‘Blatant Wrongdoing’: Wrongful Prolongation of Life Cases Surge
What is behind the recent uptick in allegations of wrongful prolongation of life? Ryan R. Nash, MD, MA, director of The Ohio State University Center for Bioethics and the chair in medical ethics and professionalism, has served as an expert witness on multiple wrongful prolongation of life cases. Nash also has advised health systems on how to avoid these cases. He talked with Medical Ethics Advisor (MEA) recently about this subject. (Editor’s Note: This transcript has been lightly edited for length, clarity, and style.)
MEA: What is the outcome of the cases you have reviewed?
Nash: Most of the cases are settled out of court because it is just blatant wrongdoing. Some of the cases do end up going to court. The plaintiff always wins, in my experience, because it is so obviously malpractice.
MEA: What leads to a lawsuit?
Nash: In 100% of the cases I have reviewed, the critical distinguishing factor is that resuscitation was refused in advance, it was known, it was communicated, and the hospital medical teams failed to honor that refusal. Almost always, they refused to do that based on a failure of their own system. It is a failure of communication, a failure to read the chart, or a failure to put the right order in.
In one case, a 92-year-old hospice patient was brought to the ED. The exhausted daughter gave the advance directive and DNR form and says, “Mom is on hospice and is having a lot of symptoms we couldn’t control at home. Don’t do anything without contacting me.” She comes back, and all of a sudden mom is in the ICU on a ventilator and had procedures done. This is an obvious case of failing to respect the patient’s wishes. In the chart, it clearly stated “Patient is on hospice, is here for symptom management, no aggressive measures.” But someone messed up.
Then, you can have someone come in with heart disease who asks to be DNR in the chart. The DNR order is put in the chart, the wristband is on, the patient is found unresponsive. They call a code, they resuscitate. Eventually, they notice the DNR bracelet and ask, “Did we do the right thing?” No, they did not.
In several of these cases, the patient or their proxy made it abundantly clear they did not want resuscitative measures. The team failed to follow their own hospital’s protocols. In a lot of hospital protocols, if a code is called, someone immediately is supposed to confirm code status. When that is not followed, they are violating their own policy and violating the standard of care.
MEA: What are the central ethical issues involved in these cases?

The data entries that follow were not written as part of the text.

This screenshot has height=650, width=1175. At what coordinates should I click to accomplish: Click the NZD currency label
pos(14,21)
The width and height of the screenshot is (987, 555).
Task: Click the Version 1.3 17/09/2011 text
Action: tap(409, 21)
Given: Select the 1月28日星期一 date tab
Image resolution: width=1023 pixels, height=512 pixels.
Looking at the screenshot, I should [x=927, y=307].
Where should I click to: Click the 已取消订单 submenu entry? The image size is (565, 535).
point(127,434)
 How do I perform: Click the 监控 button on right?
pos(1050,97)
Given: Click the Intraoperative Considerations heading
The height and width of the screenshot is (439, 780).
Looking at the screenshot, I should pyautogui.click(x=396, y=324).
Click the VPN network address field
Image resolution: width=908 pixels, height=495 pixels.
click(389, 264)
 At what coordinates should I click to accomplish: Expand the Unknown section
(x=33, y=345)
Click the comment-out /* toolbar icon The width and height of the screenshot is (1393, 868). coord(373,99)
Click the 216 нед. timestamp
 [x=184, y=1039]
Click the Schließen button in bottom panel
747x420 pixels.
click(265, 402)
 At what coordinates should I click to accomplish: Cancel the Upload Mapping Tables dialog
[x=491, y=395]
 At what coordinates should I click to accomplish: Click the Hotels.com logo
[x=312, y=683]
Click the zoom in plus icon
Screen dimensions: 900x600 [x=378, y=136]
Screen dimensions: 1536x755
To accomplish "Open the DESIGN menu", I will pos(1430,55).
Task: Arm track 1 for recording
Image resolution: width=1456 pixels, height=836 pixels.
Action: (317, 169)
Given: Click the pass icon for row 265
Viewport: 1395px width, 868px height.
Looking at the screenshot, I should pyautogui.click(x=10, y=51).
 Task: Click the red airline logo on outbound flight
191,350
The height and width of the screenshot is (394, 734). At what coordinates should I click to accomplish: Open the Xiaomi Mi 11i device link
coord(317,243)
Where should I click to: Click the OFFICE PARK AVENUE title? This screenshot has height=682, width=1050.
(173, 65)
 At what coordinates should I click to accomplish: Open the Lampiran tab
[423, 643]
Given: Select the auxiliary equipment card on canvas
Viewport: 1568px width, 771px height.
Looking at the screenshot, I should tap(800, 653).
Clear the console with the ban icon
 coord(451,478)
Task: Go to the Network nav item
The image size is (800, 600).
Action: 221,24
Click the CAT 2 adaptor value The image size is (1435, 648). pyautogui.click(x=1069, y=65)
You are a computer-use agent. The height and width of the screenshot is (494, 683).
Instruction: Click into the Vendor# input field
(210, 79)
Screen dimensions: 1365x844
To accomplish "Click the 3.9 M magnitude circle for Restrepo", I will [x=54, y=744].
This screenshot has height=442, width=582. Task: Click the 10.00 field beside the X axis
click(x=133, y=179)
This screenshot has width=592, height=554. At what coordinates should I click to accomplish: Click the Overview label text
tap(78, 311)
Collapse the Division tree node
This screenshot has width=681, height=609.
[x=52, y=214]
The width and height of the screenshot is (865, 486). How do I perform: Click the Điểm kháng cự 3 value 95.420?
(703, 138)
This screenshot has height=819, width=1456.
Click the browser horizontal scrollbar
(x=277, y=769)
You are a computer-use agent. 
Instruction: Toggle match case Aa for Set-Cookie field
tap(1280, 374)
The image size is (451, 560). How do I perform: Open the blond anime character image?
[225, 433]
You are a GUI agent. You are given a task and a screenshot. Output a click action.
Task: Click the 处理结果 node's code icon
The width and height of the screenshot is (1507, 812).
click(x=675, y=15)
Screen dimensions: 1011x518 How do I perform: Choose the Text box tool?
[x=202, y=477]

Nash: The respect of self-determination and advance refusal. In none of the cases I’m aware of was it a gray matter. It was clearly communicated that the person refused the intervention, usually resuscitation. The hospital will always try to say, “We always err on the side of life.” That does not cover our willful negligence to ignore refusals. When someone has refused an intervention in advance and you do it anyway, that could be considered assault. If you ignore that wristband, or ignore the DNR, or ignore the documentation of advance planning in the chart, it is a failure to respect an informed refusal. In medical ethics, the right to refuse is the bedrock of the informed consent process. Just as we should never be doing surgery on the wrong side, or giving the wrong medication, or giving the wrong dose, we should never fail to honor a DNR that is known.
MEA: What can ethicists do to prevent these situations?
Nash: I would really encourage ethicists to get to know their legal and risk people well, and have a conversation around this. People need to be aware that it clearly violates medical ethics standards. Ethicists also need to confirm that their institution not only has best practice policies and procedures, but to diligently and repeatedly work to make sure that staff are educated and empowered to follow them.
MEA: What do the families in these cases usually want?
Nash: When you are a family member who is grieving, and you know your loved one did not want this, and that the hospital did this to them and you could not protect them, it is very painful. It changes lives. People have to leave their jobs to care for the family member. There are financial consequences.
But the families usually do not want much. They usually just want an apology and medical bills covered, and then they want some reassurance that this will not happen to anybody else. These usually are not litigious people. I have just been surprised at how many times when the initial ask is a small, modest ask. Amazingly, in some of these cases, when the hospitals or physician digs in and starts fighting it, they usually end up paying far more because of all the needless legal costs.
I do not want to see any more of these cases. They should not happen. When they do, it should be obvious to hospitals that they are in the wrong.
An expert witness who has testified in multiple wrongful prolongation of life cases and has advised health systems on how to avoid these cases shares helpful advice in the Q&A.